= Beginning of Section =

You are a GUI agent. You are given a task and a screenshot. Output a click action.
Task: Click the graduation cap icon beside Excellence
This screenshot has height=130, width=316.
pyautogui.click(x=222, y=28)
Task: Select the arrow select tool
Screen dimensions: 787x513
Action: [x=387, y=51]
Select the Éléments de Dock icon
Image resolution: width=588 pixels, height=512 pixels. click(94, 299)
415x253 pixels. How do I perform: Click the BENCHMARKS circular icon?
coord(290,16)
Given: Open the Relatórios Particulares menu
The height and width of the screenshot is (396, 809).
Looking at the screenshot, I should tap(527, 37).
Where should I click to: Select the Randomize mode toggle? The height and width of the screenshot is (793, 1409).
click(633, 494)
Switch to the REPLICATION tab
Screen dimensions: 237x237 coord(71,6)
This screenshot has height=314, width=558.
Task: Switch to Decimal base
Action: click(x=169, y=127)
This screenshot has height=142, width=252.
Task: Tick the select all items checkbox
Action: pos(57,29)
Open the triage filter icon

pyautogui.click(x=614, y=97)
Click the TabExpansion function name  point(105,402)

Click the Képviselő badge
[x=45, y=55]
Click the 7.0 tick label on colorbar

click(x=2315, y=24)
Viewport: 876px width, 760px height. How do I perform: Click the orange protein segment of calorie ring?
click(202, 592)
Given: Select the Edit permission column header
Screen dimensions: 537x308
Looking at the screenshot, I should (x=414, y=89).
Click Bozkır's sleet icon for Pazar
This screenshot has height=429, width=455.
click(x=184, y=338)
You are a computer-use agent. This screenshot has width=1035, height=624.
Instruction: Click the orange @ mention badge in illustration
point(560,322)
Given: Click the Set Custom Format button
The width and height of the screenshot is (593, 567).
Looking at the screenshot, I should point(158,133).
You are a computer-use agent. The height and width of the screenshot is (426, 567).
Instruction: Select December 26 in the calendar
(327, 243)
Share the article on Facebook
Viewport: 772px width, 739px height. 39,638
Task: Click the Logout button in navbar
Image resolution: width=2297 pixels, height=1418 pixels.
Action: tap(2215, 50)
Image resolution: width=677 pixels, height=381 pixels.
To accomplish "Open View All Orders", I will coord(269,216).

= End of Section =

#### [EXERCISE OBJECTIVE]
The answer must be the lines from the one containing "Instruction: Click the" to the final line of the data above, copied exactly, both included, with nothing added.

#### [WRITTEN REPLY]
Instruction: Click the orange @ mention badge in illustration
point(560,322)
Given: Click the Set Custom Format button
The width and height of the screenshot is (593, 567).
Looking at the screenshot, I should point(158,133).
You are a computer-use agent. The height and width of the screenshot is (426, 567).
Instruction: Select December 26 in the calendar
(327, 243)
Share the article on Facebook
Viewport: 772px width, 739px height. 39,638
Task: Click the Logout button in navbar
Image resolution: width=2297 pixels, height=1418 pixels.
Action: tap(2215, 50)
Image resolution: width=677 pixels, height=381 pixels.
To accomplish "Open View All Orders", I will coord(269,216).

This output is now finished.